(Records)

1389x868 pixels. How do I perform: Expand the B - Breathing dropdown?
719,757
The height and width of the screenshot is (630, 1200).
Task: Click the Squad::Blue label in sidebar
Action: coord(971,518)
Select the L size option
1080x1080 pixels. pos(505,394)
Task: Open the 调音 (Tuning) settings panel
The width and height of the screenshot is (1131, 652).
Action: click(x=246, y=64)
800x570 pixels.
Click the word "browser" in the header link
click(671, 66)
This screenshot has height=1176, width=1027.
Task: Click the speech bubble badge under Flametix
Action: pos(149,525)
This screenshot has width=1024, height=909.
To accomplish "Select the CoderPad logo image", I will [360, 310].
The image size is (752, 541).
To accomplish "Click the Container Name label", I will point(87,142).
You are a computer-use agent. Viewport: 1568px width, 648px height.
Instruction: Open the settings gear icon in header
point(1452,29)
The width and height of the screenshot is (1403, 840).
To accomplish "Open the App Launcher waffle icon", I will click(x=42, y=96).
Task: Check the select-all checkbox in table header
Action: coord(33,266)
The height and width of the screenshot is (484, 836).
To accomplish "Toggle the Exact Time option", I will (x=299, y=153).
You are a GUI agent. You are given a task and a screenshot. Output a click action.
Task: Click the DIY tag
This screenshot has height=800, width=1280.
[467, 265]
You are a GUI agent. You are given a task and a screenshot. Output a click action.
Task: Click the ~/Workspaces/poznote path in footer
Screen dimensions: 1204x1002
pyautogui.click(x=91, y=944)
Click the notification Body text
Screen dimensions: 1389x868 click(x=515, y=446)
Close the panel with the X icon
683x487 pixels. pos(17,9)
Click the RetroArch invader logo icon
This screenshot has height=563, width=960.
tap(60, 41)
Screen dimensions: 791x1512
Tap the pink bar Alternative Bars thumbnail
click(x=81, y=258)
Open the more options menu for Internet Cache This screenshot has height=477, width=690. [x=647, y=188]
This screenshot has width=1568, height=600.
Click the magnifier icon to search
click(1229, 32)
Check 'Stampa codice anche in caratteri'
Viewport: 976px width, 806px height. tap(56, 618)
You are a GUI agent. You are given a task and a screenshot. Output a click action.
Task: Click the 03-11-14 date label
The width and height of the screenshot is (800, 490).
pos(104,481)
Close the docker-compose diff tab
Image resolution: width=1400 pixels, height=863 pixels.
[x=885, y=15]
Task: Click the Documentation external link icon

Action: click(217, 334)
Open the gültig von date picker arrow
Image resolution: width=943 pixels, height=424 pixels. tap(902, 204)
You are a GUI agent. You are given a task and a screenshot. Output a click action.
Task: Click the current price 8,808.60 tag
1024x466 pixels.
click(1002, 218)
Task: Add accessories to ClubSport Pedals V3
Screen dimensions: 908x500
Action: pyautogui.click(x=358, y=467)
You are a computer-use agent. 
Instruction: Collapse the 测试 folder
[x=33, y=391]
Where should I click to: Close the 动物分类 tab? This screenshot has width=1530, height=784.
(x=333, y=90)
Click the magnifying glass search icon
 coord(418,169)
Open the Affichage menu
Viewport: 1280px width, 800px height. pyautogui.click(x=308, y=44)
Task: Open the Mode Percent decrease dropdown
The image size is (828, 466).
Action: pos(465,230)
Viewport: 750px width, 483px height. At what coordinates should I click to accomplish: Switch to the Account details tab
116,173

Set problem
Reproduce every one of the records above verbatim.

Exercise output
1389x868 pixels. How do I perform: Expand the B - Breathing dropdown?
719,757
The height and width of the screenshot is (630, 1200).
Task: Click the Squad::Blue label in sidebar
Action: coord(971,518)
Select the L size option
1080x1080 pixels. pos(505,394)
Task: Open the 调音 (Tuning) settings panel
The width and height of the screenshot is (1131, 652).
Action: click(x=246, y=64)
800x570 pixels.
Click the word "browser" in the header link
click(671, 66)
This screenshot has height=1176, width=1027.
Task: Click the speech bubble badge under Flametix
Action: pos(149,525)
This screenshot has width=1024, height=909.
To accomplish "Select the CoderPad logo image", I will [360, 310].
The image size is (752, 541).
To accomplish "Click the Container Name label", I will point(87,142).
You are a computer-use agent. Viewport: 1568px width, 648px height.
Instruction: Open the settings gear icon in header
point(1452,29)
The width and height of the screenshot is (1403, 840).
To accomplish "Open the App Launcher waffle icon", I will click(x=42, y=96).
Task: Check the select-all checkbox in table header
Action: coord(33,266)
The height and width of the screenshot is (484, 836).
To accomplish "Toggle the Exact Time option", I will (x=299, y=153).
You are a GUI agent. You are given a task and a screenshot. Output a click action.
Task: Click the DIY tag
This screenshot has height=800, width=1280.
[467, 265]
You are a GUI agent. You are given a task and a screenshot. Output a click action.
Task: Click the ~/Workspaces/poznote path in footer
Screen dimensions: 1204x1002
pyautogui.click(x=91, y=944)
Click the notification Body text
Screen dimensions: 1389x868 click(x=515, y=446)
Close the panel with the X icon
683x487 pixels. pos(17,9)
Click the RetroArch invader logo icon
This screenshot has height=563, width=960.
tap(60, 41)
Screen dimensions: 791x1512
Tap the pink bar Alternative Bars thumbnail
click(x=81, y=258)
Open the more options menu for Internet Cache This screenshot has height=477, width=690. [x=647, y=188]
This screenshot has width=1568, height=600.
Click the magnifier icon to search
click(1229, 32)
Check 'Stampa codice anche in caratteri'
Viewport: 976px width, 806px height. tap(56, 618)
You are a GUI agent. You are given a task and a screenshot. Output a click action.
Task: Click the 03-11-14 date label
The width and height of the screenshot is (800, 490).
pos(104,481)
Close the docker-compose diff tab
Image resolution: width=1400 pixels, height=863 pixels.
[x=885, y=15]
Task: Click the Documentation external link icon

Action: click(217, 334)
Open the gültig von date picker arrow
Image resolution: width=943 pixels, height=424 pixels. tap(902, 204)
You are a GUI agent. You are given a task and a screenshot. Output a click action.
Task: Click the current price 8,808.60 tag
1024x466 pixels.
click(1002, 218)
Task: Add accessories to ClubSport Pedals V3
Screen dimensions: 908x500
Action: pyautogui.click(x=358, y=467)
You are a computer-use agent. 
Instruction: Collapse the 测试 folder
[x=33, y=391]
Where should I click to: Close the 动物分类 tab? This screenshot has width=1530, height=784.
(x=333, y=90)
Click the magnifying glass search icon
 coord(418,169)
Open the Affichage menu
Viewport: 1280px width, 800px height. pyautogui.click(x=308, y=44)
Task: Open the Mode Percent decrease dropdown
The image size is (828, 466).
Action: pos(465,230)
Viewport: 750px width, 483px height. At what coordinates should I click to accomplish: Switch to the Account details tab
116,173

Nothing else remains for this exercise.